-- Input follows --

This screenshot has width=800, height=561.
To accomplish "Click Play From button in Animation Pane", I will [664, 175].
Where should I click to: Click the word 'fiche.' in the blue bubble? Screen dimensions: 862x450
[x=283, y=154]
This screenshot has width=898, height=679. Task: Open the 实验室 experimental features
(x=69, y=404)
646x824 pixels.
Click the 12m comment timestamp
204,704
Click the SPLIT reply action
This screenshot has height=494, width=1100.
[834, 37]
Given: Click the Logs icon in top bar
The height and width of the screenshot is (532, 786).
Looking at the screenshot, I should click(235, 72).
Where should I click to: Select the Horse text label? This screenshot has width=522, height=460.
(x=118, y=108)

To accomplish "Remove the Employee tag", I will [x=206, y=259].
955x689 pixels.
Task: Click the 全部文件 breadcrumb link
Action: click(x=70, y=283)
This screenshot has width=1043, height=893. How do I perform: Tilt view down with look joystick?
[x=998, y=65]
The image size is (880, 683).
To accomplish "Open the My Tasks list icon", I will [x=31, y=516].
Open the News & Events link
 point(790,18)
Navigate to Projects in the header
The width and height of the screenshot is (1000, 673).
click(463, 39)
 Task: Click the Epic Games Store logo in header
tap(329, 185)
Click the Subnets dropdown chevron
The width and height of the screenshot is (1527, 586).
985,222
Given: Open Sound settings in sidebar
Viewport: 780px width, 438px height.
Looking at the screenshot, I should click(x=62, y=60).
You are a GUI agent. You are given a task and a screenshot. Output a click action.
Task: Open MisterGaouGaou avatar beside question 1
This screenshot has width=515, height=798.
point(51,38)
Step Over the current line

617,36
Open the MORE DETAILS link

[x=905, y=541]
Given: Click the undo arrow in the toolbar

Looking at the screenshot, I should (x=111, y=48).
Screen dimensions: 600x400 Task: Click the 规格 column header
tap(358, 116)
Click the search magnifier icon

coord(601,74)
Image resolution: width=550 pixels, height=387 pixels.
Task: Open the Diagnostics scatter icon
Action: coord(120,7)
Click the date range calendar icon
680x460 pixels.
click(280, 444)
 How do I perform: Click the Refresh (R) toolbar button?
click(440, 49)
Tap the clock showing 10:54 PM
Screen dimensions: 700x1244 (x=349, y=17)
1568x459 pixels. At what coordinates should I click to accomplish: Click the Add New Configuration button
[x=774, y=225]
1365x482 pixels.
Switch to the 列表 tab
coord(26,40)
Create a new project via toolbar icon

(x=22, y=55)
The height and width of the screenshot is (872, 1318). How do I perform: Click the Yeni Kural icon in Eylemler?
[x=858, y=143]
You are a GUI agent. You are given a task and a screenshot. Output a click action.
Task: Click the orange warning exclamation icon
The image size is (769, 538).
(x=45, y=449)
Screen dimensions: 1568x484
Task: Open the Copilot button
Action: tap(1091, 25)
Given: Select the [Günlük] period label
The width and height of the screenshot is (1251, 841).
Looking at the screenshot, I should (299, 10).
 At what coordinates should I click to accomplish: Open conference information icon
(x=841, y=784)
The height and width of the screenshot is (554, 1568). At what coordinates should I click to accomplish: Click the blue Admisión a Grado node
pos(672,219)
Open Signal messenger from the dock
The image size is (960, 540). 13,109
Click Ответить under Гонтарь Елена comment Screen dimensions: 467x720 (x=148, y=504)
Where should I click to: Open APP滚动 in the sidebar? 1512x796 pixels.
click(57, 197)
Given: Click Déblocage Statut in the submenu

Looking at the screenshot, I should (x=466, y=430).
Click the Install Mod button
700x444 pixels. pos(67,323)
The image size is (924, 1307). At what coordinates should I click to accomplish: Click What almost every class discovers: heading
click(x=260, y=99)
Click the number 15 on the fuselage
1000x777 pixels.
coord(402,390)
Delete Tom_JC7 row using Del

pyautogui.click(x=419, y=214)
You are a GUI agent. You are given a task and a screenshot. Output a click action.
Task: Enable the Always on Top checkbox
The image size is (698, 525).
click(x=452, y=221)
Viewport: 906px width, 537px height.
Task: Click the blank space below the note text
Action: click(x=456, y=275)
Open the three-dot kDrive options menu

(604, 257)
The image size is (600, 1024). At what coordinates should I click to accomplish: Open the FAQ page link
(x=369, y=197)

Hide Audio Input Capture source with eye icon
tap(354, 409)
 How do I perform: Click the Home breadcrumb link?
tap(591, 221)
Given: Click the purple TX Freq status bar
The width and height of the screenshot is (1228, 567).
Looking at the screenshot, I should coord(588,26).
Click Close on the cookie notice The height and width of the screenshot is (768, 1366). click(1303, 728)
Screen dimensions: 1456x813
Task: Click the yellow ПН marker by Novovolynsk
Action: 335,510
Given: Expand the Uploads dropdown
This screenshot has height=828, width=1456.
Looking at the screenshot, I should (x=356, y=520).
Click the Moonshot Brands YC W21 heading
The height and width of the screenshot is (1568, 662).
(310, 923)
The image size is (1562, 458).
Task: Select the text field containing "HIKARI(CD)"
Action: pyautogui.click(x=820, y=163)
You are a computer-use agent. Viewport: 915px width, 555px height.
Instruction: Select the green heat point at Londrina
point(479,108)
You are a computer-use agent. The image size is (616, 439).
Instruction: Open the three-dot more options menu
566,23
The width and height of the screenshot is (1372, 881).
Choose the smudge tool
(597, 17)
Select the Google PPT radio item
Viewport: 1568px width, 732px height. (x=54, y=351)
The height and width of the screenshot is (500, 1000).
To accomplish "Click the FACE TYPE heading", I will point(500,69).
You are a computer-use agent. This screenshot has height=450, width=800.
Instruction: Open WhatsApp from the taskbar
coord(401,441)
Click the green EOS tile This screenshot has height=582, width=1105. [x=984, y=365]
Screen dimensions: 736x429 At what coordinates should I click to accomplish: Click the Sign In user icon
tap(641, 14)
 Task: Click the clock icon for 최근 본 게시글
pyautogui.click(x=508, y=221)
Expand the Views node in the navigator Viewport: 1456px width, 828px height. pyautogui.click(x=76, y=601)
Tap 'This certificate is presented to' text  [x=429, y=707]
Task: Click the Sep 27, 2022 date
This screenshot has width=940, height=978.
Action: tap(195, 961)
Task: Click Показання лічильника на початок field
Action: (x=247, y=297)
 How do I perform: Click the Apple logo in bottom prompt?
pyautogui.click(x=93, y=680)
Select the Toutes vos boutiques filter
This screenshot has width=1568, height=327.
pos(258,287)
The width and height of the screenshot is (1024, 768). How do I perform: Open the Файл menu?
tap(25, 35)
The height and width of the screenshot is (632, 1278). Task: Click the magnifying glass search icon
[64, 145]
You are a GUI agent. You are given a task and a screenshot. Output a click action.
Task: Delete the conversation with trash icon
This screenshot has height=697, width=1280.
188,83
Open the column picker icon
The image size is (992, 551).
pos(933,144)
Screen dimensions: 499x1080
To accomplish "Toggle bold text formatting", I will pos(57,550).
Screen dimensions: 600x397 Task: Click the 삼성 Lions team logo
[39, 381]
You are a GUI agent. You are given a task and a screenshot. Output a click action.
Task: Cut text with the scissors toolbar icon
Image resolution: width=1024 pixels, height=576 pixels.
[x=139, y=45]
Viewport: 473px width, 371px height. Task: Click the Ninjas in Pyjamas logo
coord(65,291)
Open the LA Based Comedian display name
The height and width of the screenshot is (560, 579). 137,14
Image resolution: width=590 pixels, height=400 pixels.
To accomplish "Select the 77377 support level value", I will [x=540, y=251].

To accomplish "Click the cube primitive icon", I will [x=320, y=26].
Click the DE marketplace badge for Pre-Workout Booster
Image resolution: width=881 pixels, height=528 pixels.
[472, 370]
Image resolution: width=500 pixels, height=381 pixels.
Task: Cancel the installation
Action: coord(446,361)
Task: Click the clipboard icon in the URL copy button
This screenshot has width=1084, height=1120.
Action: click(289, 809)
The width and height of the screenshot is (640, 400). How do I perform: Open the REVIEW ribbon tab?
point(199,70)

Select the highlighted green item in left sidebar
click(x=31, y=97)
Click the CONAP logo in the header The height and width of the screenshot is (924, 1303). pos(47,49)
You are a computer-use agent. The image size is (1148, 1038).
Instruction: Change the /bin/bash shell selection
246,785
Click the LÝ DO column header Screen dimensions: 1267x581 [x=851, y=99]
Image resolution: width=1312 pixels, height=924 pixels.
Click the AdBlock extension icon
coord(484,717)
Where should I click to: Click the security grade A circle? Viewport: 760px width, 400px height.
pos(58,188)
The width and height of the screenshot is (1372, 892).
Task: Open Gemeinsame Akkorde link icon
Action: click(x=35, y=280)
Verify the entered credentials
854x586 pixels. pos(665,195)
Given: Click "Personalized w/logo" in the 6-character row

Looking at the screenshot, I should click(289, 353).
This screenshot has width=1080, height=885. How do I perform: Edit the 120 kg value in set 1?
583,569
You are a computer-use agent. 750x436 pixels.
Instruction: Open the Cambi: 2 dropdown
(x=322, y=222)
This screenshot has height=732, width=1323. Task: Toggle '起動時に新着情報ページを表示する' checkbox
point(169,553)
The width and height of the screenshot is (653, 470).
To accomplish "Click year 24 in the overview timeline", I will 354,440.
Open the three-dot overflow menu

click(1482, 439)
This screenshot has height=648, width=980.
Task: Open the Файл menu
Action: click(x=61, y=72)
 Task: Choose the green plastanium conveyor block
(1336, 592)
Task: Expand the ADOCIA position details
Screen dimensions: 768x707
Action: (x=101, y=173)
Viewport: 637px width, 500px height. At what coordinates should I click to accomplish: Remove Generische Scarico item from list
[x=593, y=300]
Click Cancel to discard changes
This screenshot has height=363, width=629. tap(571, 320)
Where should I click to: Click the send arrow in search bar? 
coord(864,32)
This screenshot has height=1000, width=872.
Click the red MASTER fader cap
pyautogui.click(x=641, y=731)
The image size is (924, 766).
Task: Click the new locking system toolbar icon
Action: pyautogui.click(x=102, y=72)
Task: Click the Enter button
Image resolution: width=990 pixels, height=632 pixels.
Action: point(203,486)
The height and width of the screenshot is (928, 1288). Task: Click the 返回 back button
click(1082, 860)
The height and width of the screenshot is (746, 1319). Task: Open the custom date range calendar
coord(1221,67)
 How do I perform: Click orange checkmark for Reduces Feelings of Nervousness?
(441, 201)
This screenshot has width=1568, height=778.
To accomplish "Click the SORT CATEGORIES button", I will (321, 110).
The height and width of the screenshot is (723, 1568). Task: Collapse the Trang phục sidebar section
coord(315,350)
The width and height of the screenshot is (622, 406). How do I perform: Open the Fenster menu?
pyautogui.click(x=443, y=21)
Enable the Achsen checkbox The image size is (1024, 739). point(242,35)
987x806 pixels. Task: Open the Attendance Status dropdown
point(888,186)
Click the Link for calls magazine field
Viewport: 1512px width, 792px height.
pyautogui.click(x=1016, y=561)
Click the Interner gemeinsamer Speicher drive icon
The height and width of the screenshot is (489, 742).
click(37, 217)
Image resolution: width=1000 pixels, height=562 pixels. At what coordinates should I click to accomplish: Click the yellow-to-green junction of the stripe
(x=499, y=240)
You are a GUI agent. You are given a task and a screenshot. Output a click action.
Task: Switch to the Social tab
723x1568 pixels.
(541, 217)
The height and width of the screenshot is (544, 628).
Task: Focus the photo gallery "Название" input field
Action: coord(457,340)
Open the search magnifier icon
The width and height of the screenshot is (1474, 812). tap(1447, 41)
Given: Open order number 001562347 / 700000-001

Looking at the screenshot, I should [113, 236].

-- Input concluded --

• **What is being asked**
When you reach the line containing "The width and height of the screenshot is (640, 400)." in the data above, start copying exactly, and stop after the line containing "Click the CONAP".

• **Exercise answer**
The width and height of the screenshot is (640, 400). How do I perform: Open the REVIEW ribbon tab?
point(199,70)

Select the highlighted green item in left sidebar
click(x=31, y=97)
Click the CONAP logo in the header The height and width of the screenshot is (924, 1303). pos(47,49)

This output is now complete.